Third, there is a philosophical question about what kind of research we need to inform decisions about integrated care. Professor Knapp talked a lot about randomised trials, and although he acknowledged the need for other forms of evidence, some audience members were quick to challenge his implicit ‘hierarchy’ in which the controlled experiment took precedence over more naturalistic designs (e.g. in-depth case study) or computer-supported microsimulation or modelling studies. Even when experiments are justified, said one eminent economist in the audience, many randomised trials in the integrated care literature seem embarrassingly crude (I was reminded of the “telecare on” versus “telecare off” Whole System Demonstrator study; such studies usually lack a clear theory of change and pay little or no attention to mediating and moderating variables. As ever with academic paradigm wars, no agreement was reached.

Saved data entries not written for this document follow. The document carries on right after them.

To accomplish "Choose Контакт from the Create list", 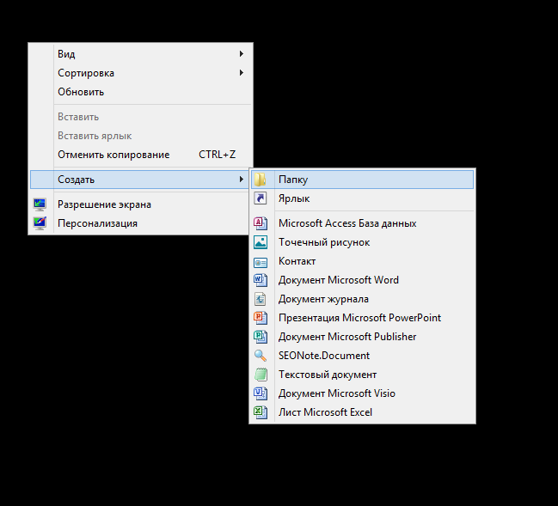I will (x=297, y=261).
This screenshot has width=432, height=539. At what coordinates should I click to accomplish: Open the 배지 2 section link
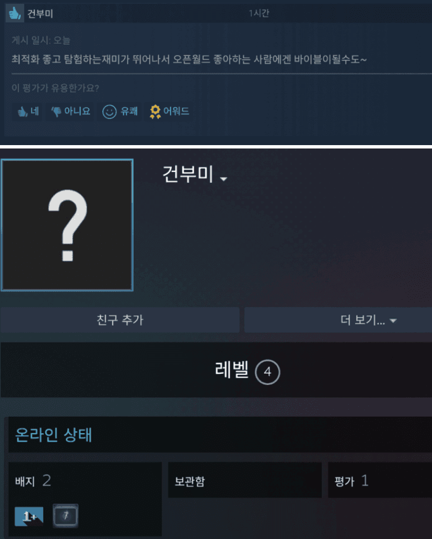[33, 481]
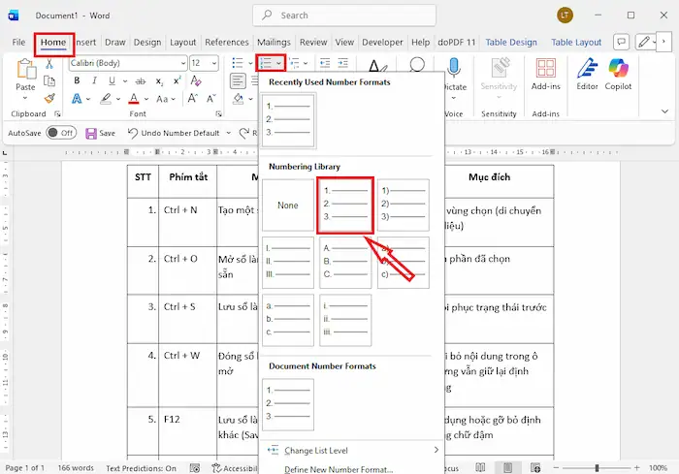Toggle the AutoSave switch
The width and height of the screenshot is (679, 474).
click(60, 133)
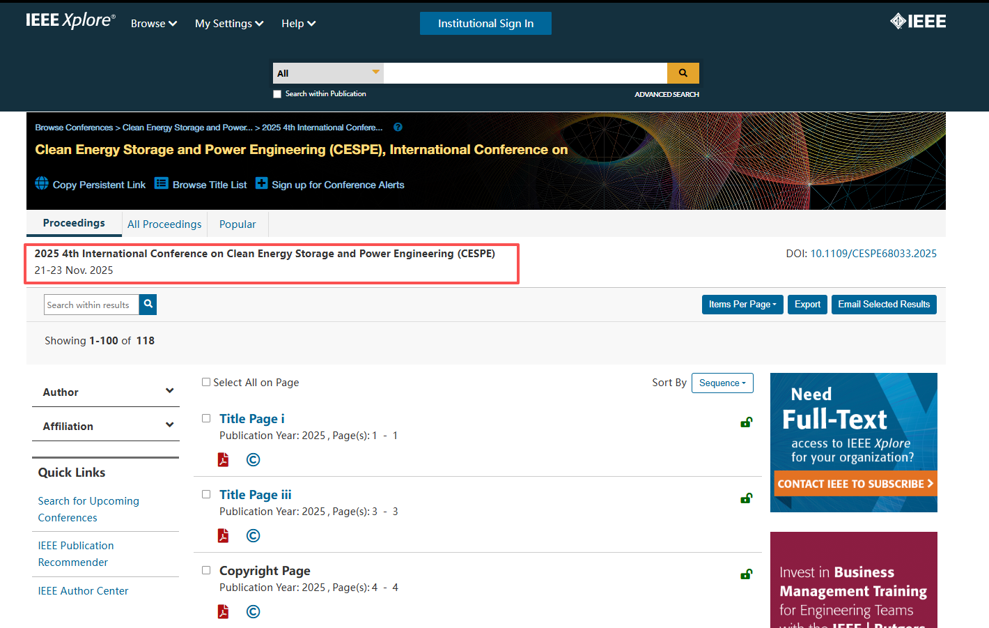
Task: Click the Institutional Sign In button
Action: pyautogui.click(x=485, y=24)
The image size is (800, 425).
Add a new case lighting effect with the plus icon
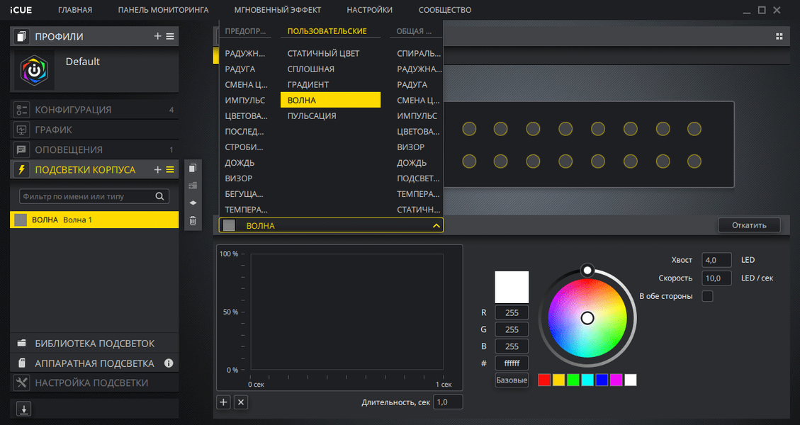(x=157, y=169)
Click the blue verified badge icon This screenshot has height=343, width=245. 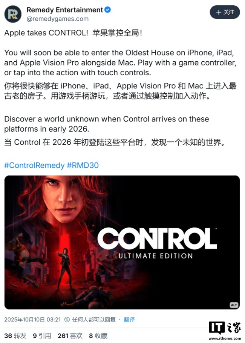pyautogui.click(x=107, y=10)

The final reason why research that seeks to produce generalizable answers to the abstract question “what works?” through systematic (and necessarily somewhat slow) inquiry may not provide the answer to integrated care is that the current UK situation is evolving too rapidly. As one audience member put it, “Because services are continually being cut, the information we have [on what is available] may be out of date by the time we try to use it.” Social and demographic changes are also occurring more rapidly than at any time in history.

Sara Livadeas pointed out, for example, that a high proportion of both council and private-sector carers are from EU countries and paid at or marginally above the minimal wage. They live in a twilight economy, sending a proportion of their earnings back to their home country to support relatives there. Overnight on 24th June 2016, the exchange rate (pounds to Euros) dropped by more than 10%. Many such workers are now moving to other EU countries to seek a salary in Euros rather than risk a further drop in the value of the pound. We simply do not have enough ‘home-grown’ carers to fill their places. Research on “what works” can stack up on the NICE website but it won’t steady the shifting practical and political sand on which integrated care policies are currently being built.

The uncertainties of Brexit provided a good cliffhanger on which to suspend discussion until the next Care Initiative seminar, which will occur on 23rd November at 6pm with Professor Nicholas Mays who will present evidence from the recently-completed evaluation of the NHS England-funded ‘Integrated Care Pioneers’.